The days spent smashing through the sea ice were both surreal and fascinating. Our first night under the midnight sun we were woken by the crew numerous times for polar bear sightings. Being on the bow at 04:00 AM watching a polar bear wandering across the ice just meters from the massive hull of the ship when five minutes ago we were fast asleep in our cabins was bizarre, and thrilling.

© G. Peart

On our way out through Franz Josef Land the weather was against us and prevented a landing, but on the way back we had one of the most memorable days of the trip. As we approached the islands through jagged sea ice we encountered at least a dozen polar bears, five on a seal kill. We saw walrus and even four narwhals from a distance. Surrounded by glaciers, sea ice and wildlife, it was really quite breathtaking. We did some bonus helicopter rides here under blue skies.

Surrounded by glaciers, sea ice and wildlife, it was really quite breathtaking 

The day at the North Pole was much better than I had anticipated. We had fabulous weather, and spent the whole day out on the ice. The kind of day where you pinch yourself every so often, trying to take a step back to take it all in. There was an opportunity to take a Polar Plunge (which we did), go up in a tethered hot air balloon, and plenty of time to take photos. The crew put on a hearty barbecue on the ice and the whole day was just superb. We were all sad when the ship had to start heading South again.

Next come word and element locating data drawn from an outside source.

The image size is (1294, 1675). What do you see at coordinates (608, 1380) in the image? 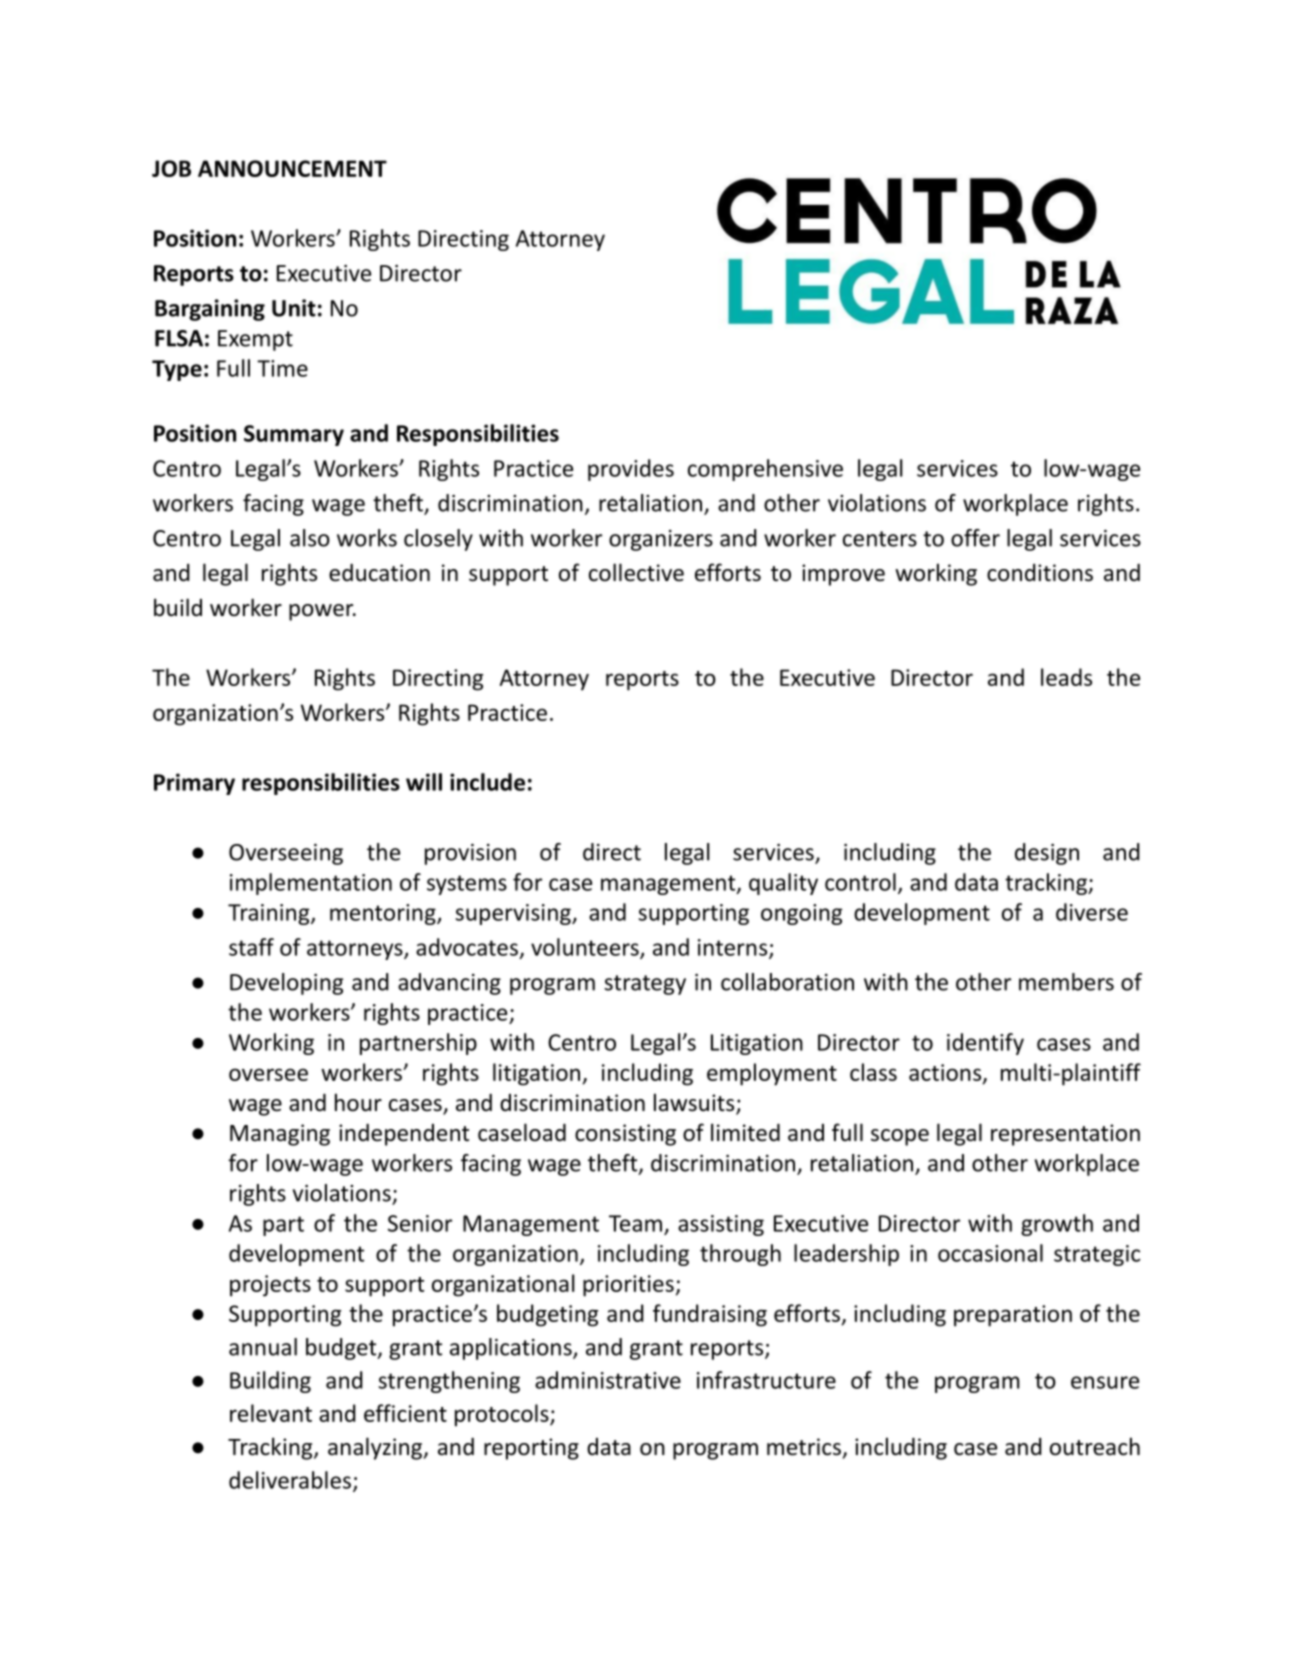
I see `administrative` at bounding box center [608, 1380].
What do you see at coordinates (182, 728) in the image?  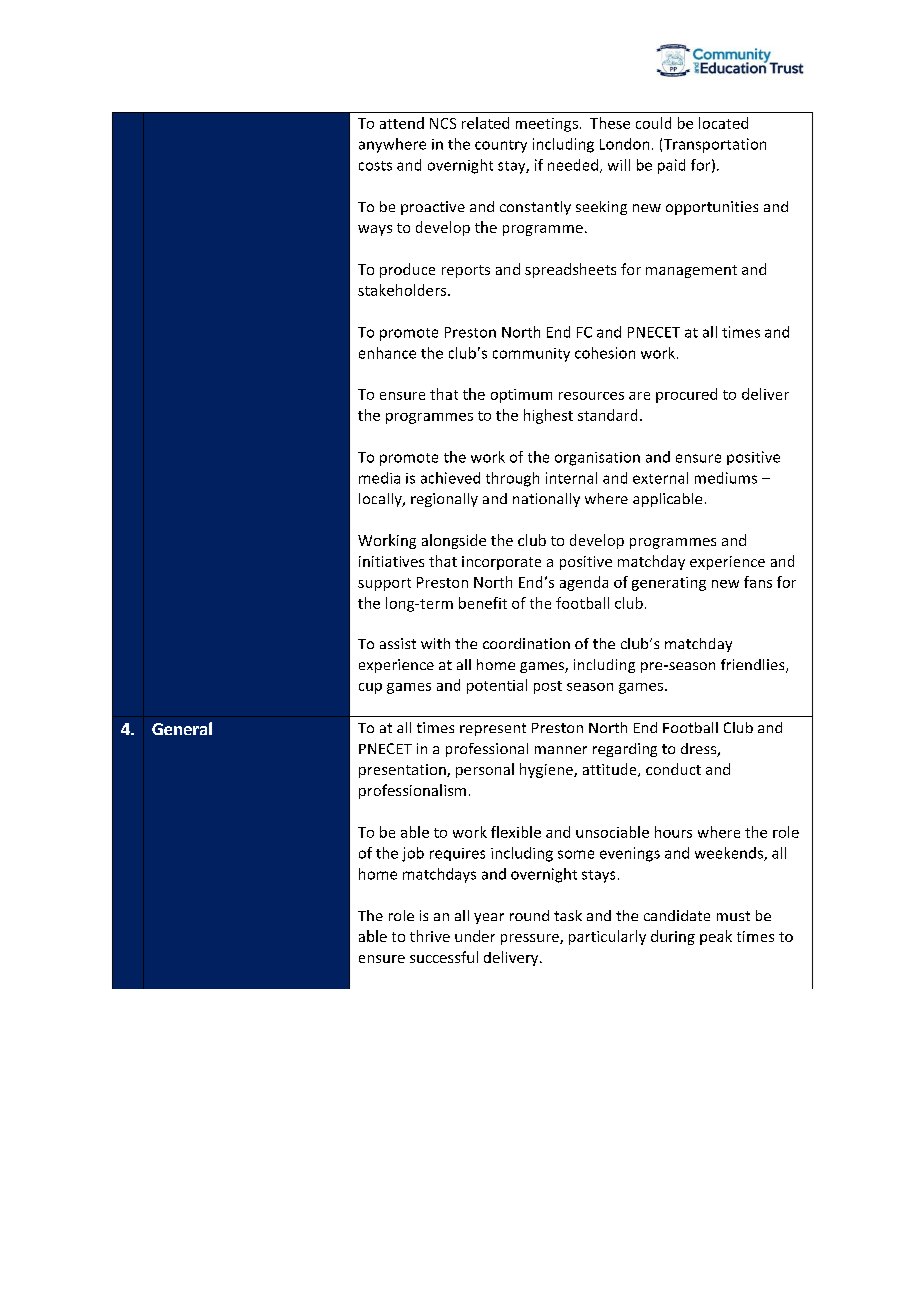 I see `General` at bounding box center [182, 728].
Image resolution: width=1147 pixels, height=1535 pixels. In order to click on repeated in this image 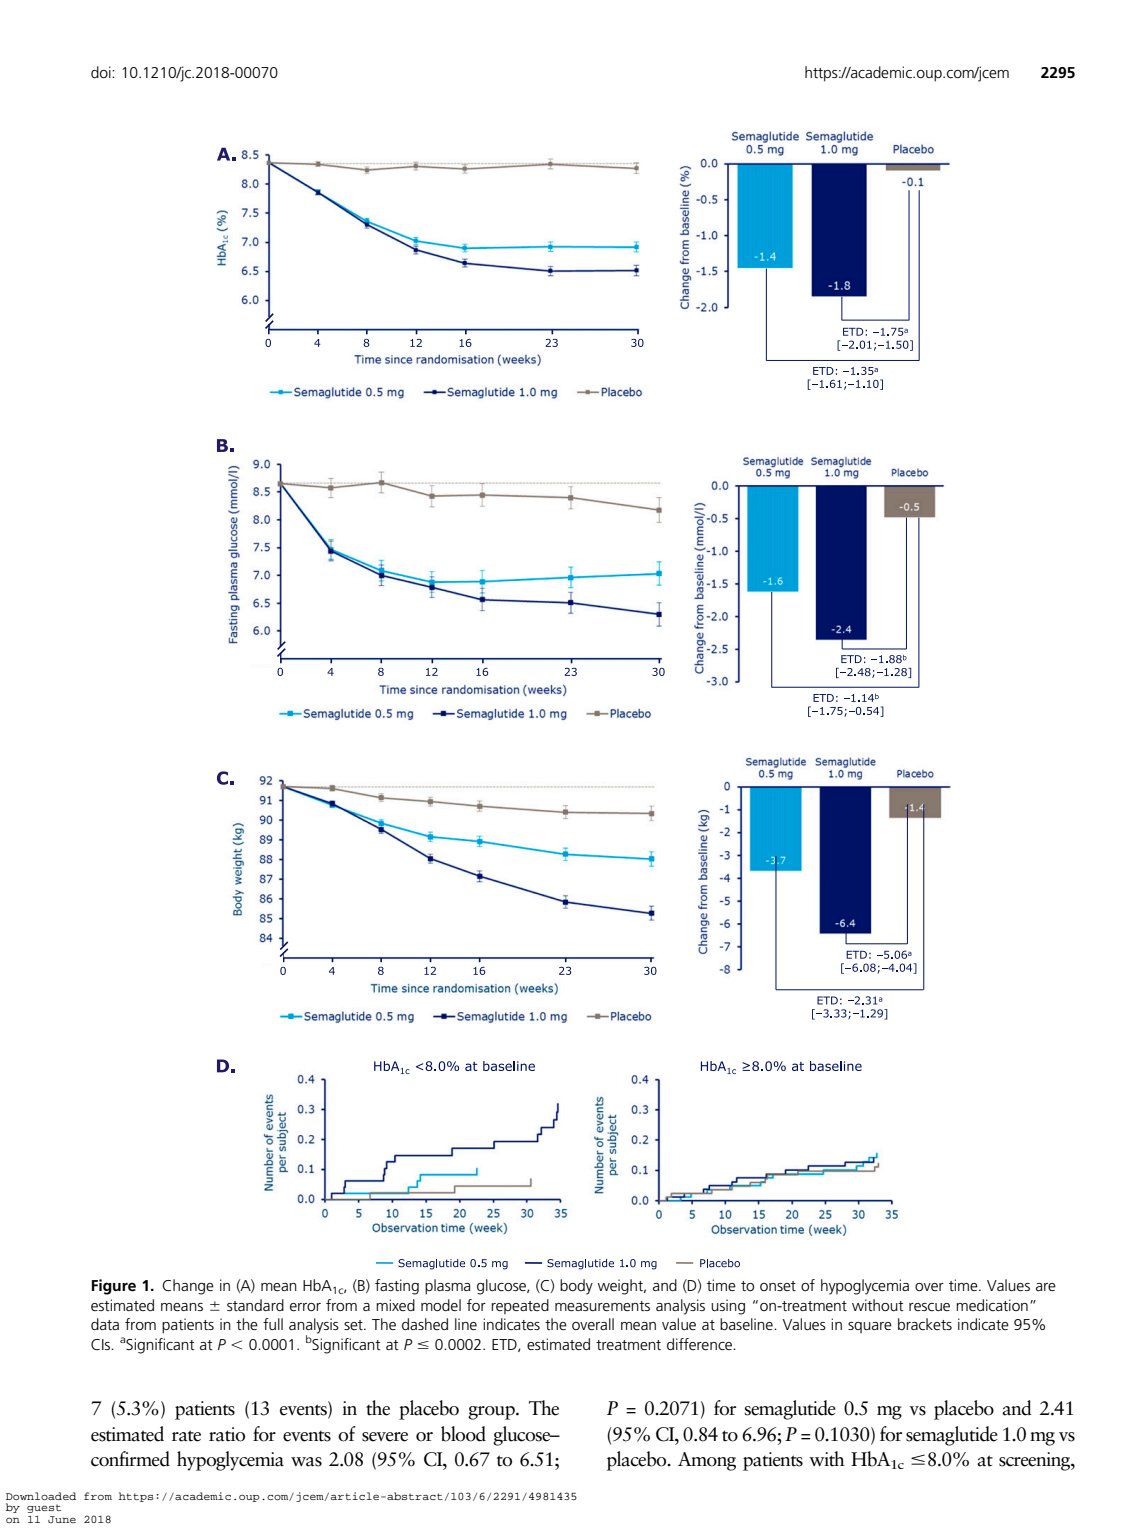, I will do `click(520, 1306)`.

We used the gym on the ship, the bar, the mini pool and saunas. And in fact between this, being out on deck watching wildlife (or just watching the ship carving its way through the ice) and attending lectures and presentations, time flew by.

© G. Peart

The real icing on the cake was the Arctic Summit Team. We basically spent the trip hanging out with Paul Nicklen and Cristina Mittermeier, Alan Chambers, James Raffan and a bunch of really interesting passengers from all around the world. They really galvanized the trip and kept the focus on climate change and the vulnerability of the Arctic even though we felt so far from the rest of the world.

The WATERPROOF expedition team were absolutely first class, a mix of enthusiastic, knowledgeable and professional people.

It’s difficult to summarize such a mind-blowing trip, it really was an experience of a lifetime.